Even allowing for the persuasive patter of your average Auckland real estate agent, he or she would be hard-pressed to flog a house which had a large electricity substation humming like a deranged choir on the other side of the back fence.
Maybe not, however, given the pressure-cooker residential property market.
Whatever, Labour came to Parliament yesterday with the intent of painting Building and Housing Minister Nick Smith as ever more desperate to find answers to Auckland's housing crisis.
Labour's evidence was a Smith-ordered audit of surplus Crown land which could potentially be turned into housing developments but which in some cases already housed a cemetery, a fire station, and school playing fields, along with the substation.
Labour leader Andrew Little began by asking the Prime Minister whether anyone in the Government had bothered to check with Transpower over why it had a buffer of land around its substation and high-voltage power pylons.

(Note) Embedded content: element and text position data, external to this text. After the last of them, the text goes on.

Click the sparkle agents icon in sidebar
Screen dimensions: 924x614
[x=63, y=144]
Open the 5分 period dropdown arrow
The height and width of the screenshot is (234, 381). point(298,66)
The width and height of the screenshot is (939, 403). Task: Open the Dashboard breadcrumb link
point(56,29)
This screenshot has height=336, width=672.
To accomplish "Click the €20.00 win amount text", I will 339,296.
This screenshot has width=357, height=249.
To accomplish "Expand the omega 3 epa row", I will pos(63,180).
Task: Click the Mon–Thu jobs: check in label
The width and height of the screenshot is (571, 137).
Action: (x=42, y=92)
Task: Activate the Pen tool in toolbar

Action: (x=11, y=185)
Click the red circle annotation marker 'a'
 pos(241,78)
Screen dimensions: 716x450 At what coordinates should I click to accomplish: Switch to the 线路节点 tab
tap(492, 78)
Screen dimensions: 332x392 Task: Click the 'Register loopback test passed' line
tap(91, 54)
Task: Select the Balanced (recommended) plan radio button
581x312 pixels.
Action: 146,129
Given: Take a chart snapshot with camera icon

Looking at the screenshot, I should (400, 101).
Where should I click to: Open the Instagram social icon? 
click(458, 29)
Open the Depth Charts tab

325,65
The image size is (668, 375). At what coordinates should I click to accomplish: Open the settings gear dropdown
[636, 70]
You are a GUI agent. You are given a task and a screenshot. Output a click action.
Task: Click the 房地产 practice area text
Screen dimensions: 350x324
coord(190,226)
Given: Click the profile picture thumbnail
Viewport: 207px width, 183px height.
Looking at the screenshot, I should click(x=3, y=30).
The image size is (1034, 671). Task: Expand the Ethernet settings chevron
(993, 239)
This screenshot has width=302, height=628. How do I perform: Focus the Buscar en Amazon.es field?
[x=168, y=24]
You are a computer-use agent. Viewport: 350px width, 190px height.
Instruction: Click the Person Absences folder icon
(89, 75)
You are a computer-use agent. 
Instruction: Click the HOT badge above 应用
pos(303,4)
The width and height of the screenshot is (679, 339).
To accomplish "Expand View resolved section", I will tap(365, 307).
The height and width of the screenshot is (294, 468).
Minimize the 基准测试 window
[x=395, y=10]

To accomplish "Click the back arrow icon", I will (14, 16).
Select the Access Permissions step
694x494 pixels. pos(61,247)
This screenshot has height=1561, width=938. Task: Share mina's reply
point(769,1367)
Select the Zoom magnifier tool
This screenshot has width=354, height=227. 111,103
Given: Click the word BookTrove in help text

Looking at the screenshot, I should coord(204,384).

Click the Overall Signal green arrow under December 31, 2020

But John Key was ready and waiting. He responded by holding up a photograph which he said showed there were already houses on the other side of the substation's boundary.
"They are just there, you see? If you can build them there, I guess you can build them on the other side, I suppose."
Key had to be taken at his word. The photograph was too small for anyone to tell.
Little struck back, asking Key if he had been advised that there had been an explosion at the substation in question which had cut power to much of west Auckland.
Little then sought a categorical denial that the Mangere Lawn Cemetery was on any of the lists identified by the Government as residential land.
But - to no-one's great surprise - Key did not have the relevant list in his possession.
But Key had a point of his own to make. Or rather "a bit of logic".
If Labour was saying there was no land available for housing, how on earth would it have been able to fulfill its election promise to construct 100,000 homes over ten years?